BC1是一个类COBRA蛋白,李家洋院士课题组在2003年首次报道了所编码基因的克隆及其影响次生壁纤维素合成的效应。近期,中科院遗传与发育生物研究所周奕华课题组与李家洋课题组及中国水稻所钱前课题组合作,从BC1的生化特性入手,利用生物化学、细胞生物学、遗传学、生物物理学、植物化学等多种手段,以充分的证据证明BC1蛋白是一个磷脂酰肌醇(GPI)锚定的膜蛋白,切除GPI锚定的BC1定位在细胞壁、尤其是次生壁上。
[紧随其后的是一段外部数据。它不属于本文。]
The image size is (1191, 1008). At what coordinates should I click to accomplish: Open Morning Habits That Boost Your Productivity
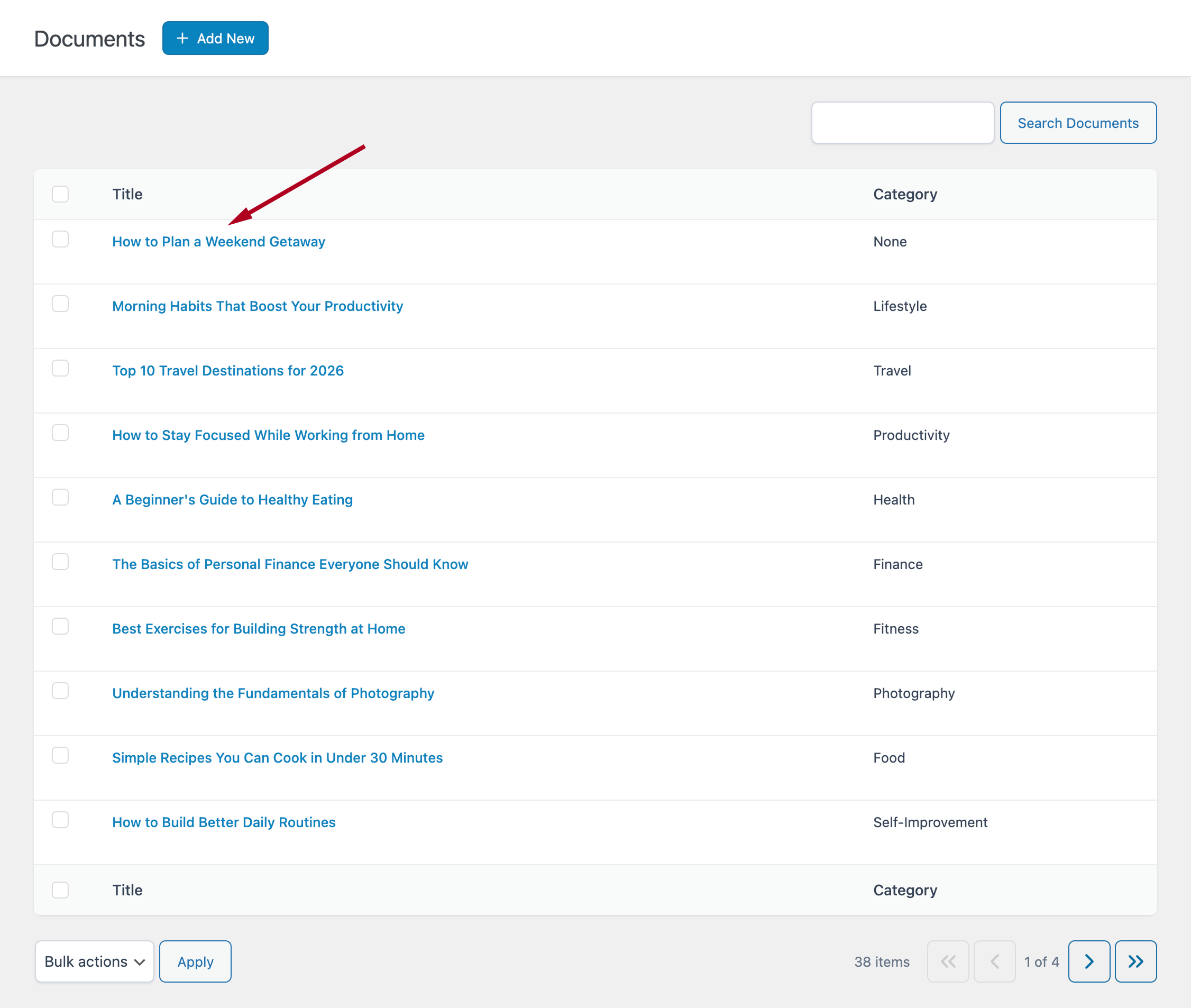pos(256,306)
BC1蛋白的N端有一个碳水化合物结合结构域(CBM)。体外生化分析和体内遗传学实验证实,该结构域可特异结合晶体化纤维素,是一个重要的功能域。此外还发现,BC1蛋白的细胞壁定位需要GPI和CBM结构域共同发挥作用。虽然BC1与CESAs基因高度共表达,但遗传学证据表明BC1的作用位置与CESA不同,可能在CESA蛋白合成纤维素葡聚糖链后发挥作用。利用广角X衍射(WAXS)方法分析了突变体和相关材料中纤维素的高级结构,证实该基因突变可导致纤维素微晶尺寸显著变小,而过量表达BC1可以提高纤维素的相对结晶度。表达CBM中特定芳香族氨基酸点突变的BC1变异形式可使转基因材料的纤维素微晶大小改变,并与其体外结合纤维素能力相符。
这一发现首次证明了纤维素的组装需要蛋白的参与。因此,BC1可作为改良植物纤维素性质的关键元件,其应用前景令人期待。
该项工作已于8月22日在PLoS Genetics杂志上在线发表(DOI:10.1371/journal.pgen.1003704)。周奕华课题组刘立锋和上官科科为该论文的共同第一作者。
该研究得到了“973”、国家自然科学基金和转基因专项的资助。(生物谷Bioon.com)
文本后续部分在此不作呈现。